- Born: Margaret Hope MacLean 29 June 1908 Colinton, Edinburgh, Scotland
- Died: 21 October 2001 (aged 93) Portree, Isle of Skye, Scotland
- Education: University of Edinburgh
- Known for: Her activism in support of crofting

= Margaret Hope MacPherson =

Scottish crofter, politician, author and activist

Margaret Hope MacPherson (born MacLean; 29 June 1908 – 21 October 2001) was a Scottish crofter, politician, author, and activist. During her later life, she was known as the "First Lady of Crofting".

==Early life==
MacPherson was born Margaret Hope MacLean on 29 June 1908 in Colinton, Edinburgh, Scotland. Her father, Norman Maclean, was a minister of the Church of Scotland. When she was seven, her father was called to be minister of St Cuthbert's Church, Edinburgh. She had a comfortable, middle class upbringing due to her father's position. She stated in an interview in later life: "We were comfortably off, we had three servants, and it was a rich parish".

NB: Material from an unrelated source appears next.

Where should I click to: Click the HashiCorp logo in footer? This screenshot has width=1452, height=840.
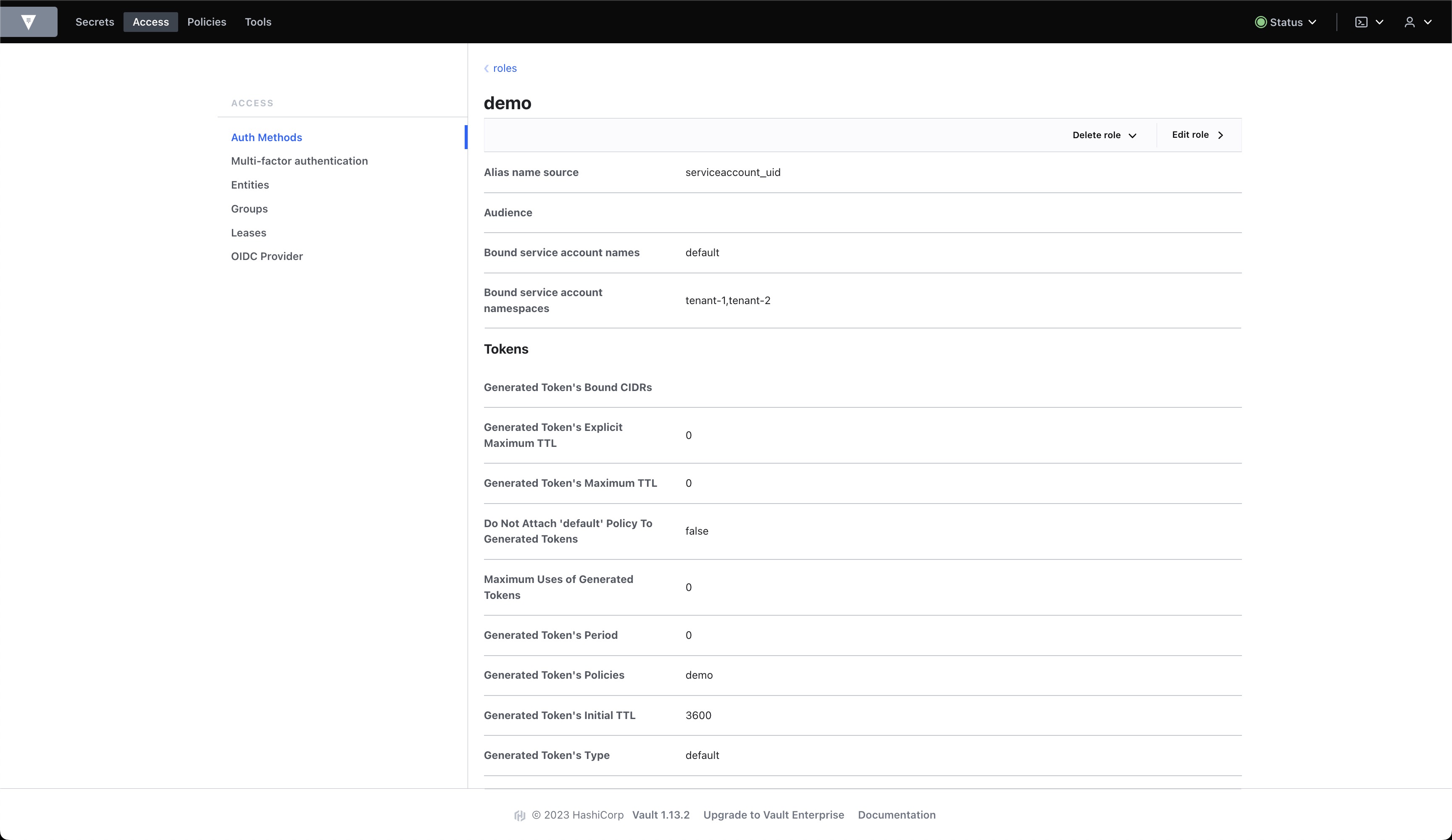520,815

MacPherson was privately educated at a school in Edinburgh. She was also sent abroad to spend nine months at a school in Switzerland. She then studied at the University of Edinburgh. Her family owned a holiday house on the Isle of Skye, where she spent her childhood summers.

==Adult life==
Upon graduating from the University of Edinburgh, she travelled to Glasgow and married Duncan MacPherson. Duncan was the son of crofters who lived up the road from the MacLean's holiday home on Skye. He was a seaman but returned to his family home during the harvest time. Their relationship first began when Margaret was a teenager. However, because Margaret had come from a well-to-do family and Duncan was working class, the couple felt the wrath of her parents. She later stated: "My father cut me off and never talked to me again for marrying beneath myself".

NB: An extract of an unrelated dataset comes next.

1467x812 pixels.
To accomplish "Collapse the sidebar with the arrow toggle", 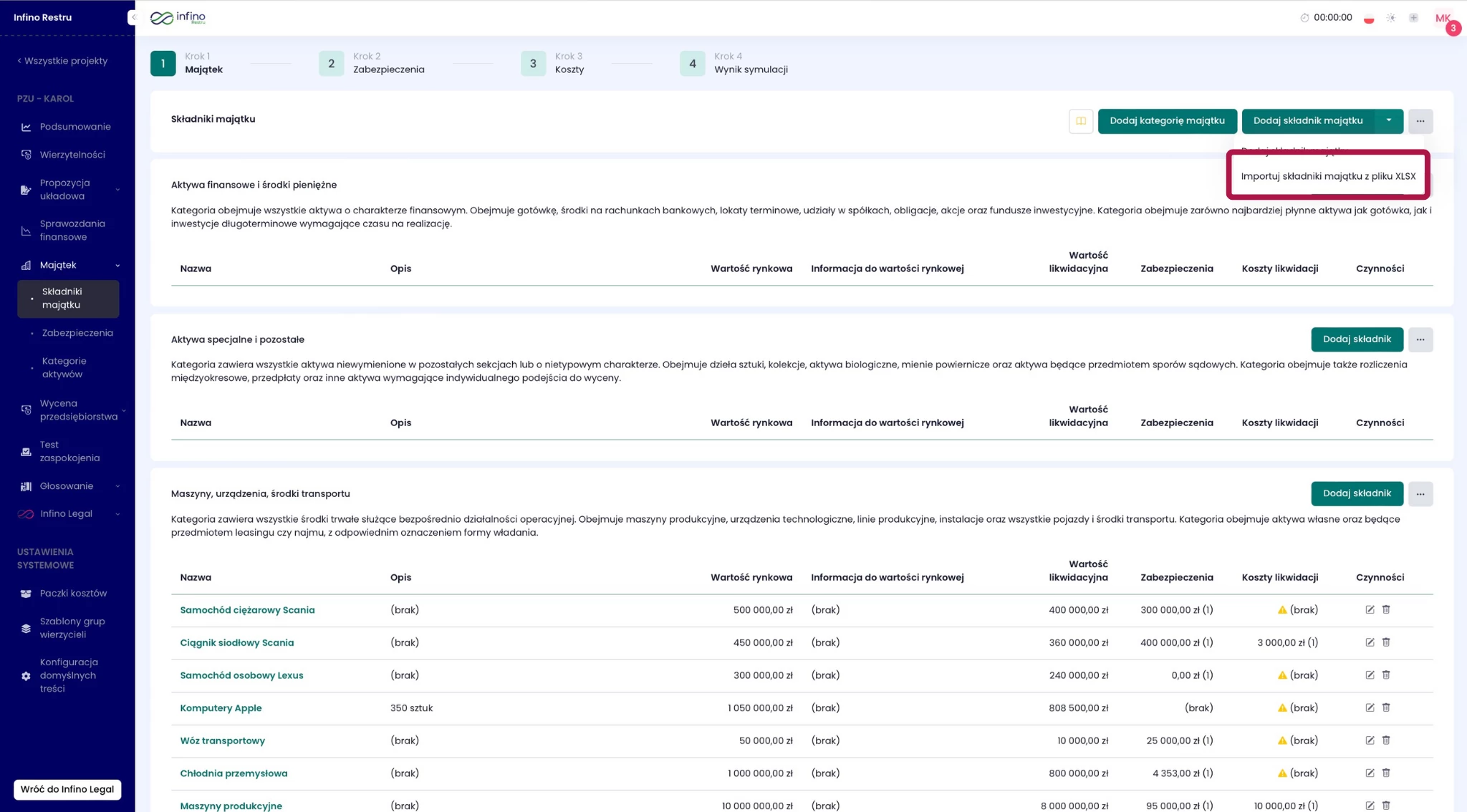I will [133, 17].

After their marriage in Glasgow, the couple moved to Skye. There, Duncan worked as a drover, moving cattle and sheep from the Isle of Skye to mainland Scotland to be sold. However, their first few years of marriage were spent in hardship. The Great Depression meant that there was little money to be made in droving. Margaret later recalled; "no matter how cheaply Duncan bought lambs or ewes on Skye, by the time he got them to the mainland the price had fallen". Eventually, they were able to lease 5000 acres on Skye from the Forestry Commission, and they spent the next ten years rearing cattle.

===Political career===
In 1945, MacPherson defeated Sir Godfrey Fell (a retired colonial official) to be elected to represent Portree on Inverness County Council. During her time as a local councillor, her politics changed and she moved from the Liberal Party to the Labour Party. She stepped down from the council in 1949.

MacPherson was active in her local Labour Party. From 1961 to 1984, she served as Secretary of the Skye Labour Party. She was part of a group known as the "Highland Luxemburgists" (that included Brian Wilson and Allan Campbell McLean), who attempted each year at the party conference to pass a resolution to bring the crofts back into common ownership. However, the Labour Party leadership ignored the resolution and supported right of crofters to purchase their land. In 1991, at the age of 83, she stopped canvassing door-to-door for the party at elections.

In 1951, MacPherson was appointed to the Commission of Enquiry into Crofting Conditions led by Sir Thomas Taylor (and therefore also known as the Taylor Commission). She argued for the nationalisation of all farms above 3,000 acres and against crofters being able to purchase their crofts, as she was a supporter of community ownership. The Commission published their report in 1954. This caused the establishment of the Crofters Commission (the statutory regulator for crofting in Scotland).

===Author===
From the 1960s, MacPherson wrote children's fiction books. They were inspired by Highland culture and Scottish history. Her initial attempts at publication were unsuccessful but her first book, The Shinty Boys, was eventually published in 1963. She had another six books published, including The Rough Road (1965), Ponies on Hire (1967), The New Tenants (1968), The Battle of the Braes (1970), and The Boy on the Roof (1972).

==Personal life==
Margaret married Duncan MacPherson after she graduated from university. Together, they had seven sons.

On 21 October 2001, MacPherson died in Portree, Isle of Skye, Scotland. She was 93 years old. Her funeral was held at the Portree Parish Church on 24 October.